Film Review: Shrek Ever After

Shrek Forever After is the fourth film in the ogre starring fantasy series from Dreamworks and according to the marketing material the final film in the series. It is quite sad witnessing the transformation of the once witty and enjoyable series from a fantastical romp in fairytale land for both children and adults alike to an unfunny and at times desperate feeling film.

Sure Shrek has all the trappings that made its past films such successes. It has Mike Myers in the roll of the grumpy green ogre, Shrek. It has Eddie Murphy returning to his talking ass routine as Donkey. It has Cameron Diaz, Antonio Banderas, Julie Andrews and John Cleese all returning to fill their famous roles but much like the third film in the series, Shrek Forever After is just missing the heart that the first two films in the series had.

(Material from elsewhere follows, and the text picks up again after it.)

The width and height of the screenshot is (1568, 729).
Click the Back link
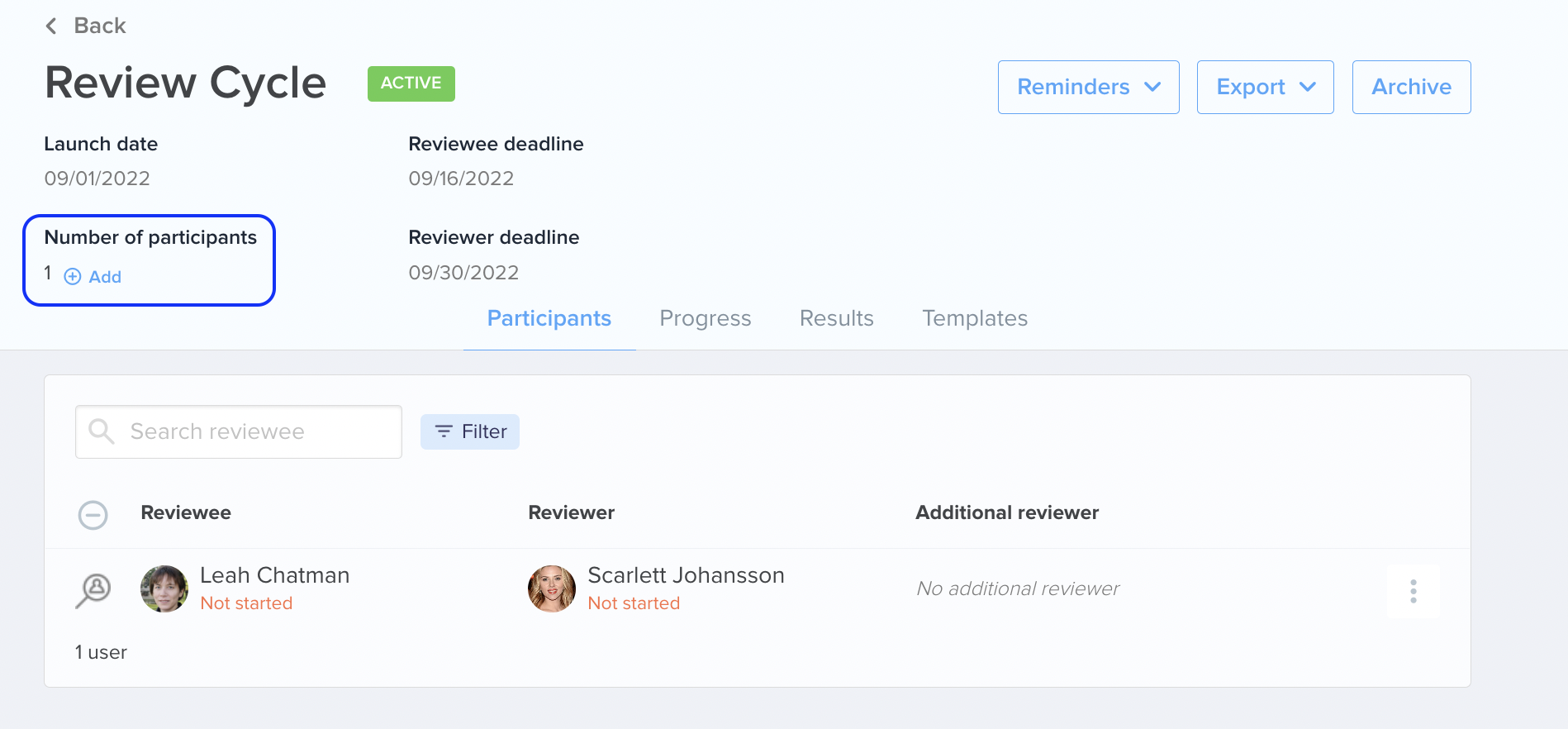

In this fourth, and hopefully final installment, Shrek is having something of a midlife crisis. His life has become formulaic and in a moment of weakness he, being the ogre he is, signs over his existence for just one day feeling like a real ogre, like the old days. He does so to Rumpelstiltskin, who has eyes on ruling Far Far Away, and Shrek’s task this time around is to set things right by convincing Fiona, now a warrior princess to love him all over again, ultimately destroying Rumpel’s plans.

The premise in itself should work but instead of trying to do something new with the characters, the story directs them in a purely unoriginal direction, complete with tired jokes. Despite running only 93 minutes long, Shrek Forever After feels long and while watching it I kept feeling that I had seen this all before. And most of it I have seen before.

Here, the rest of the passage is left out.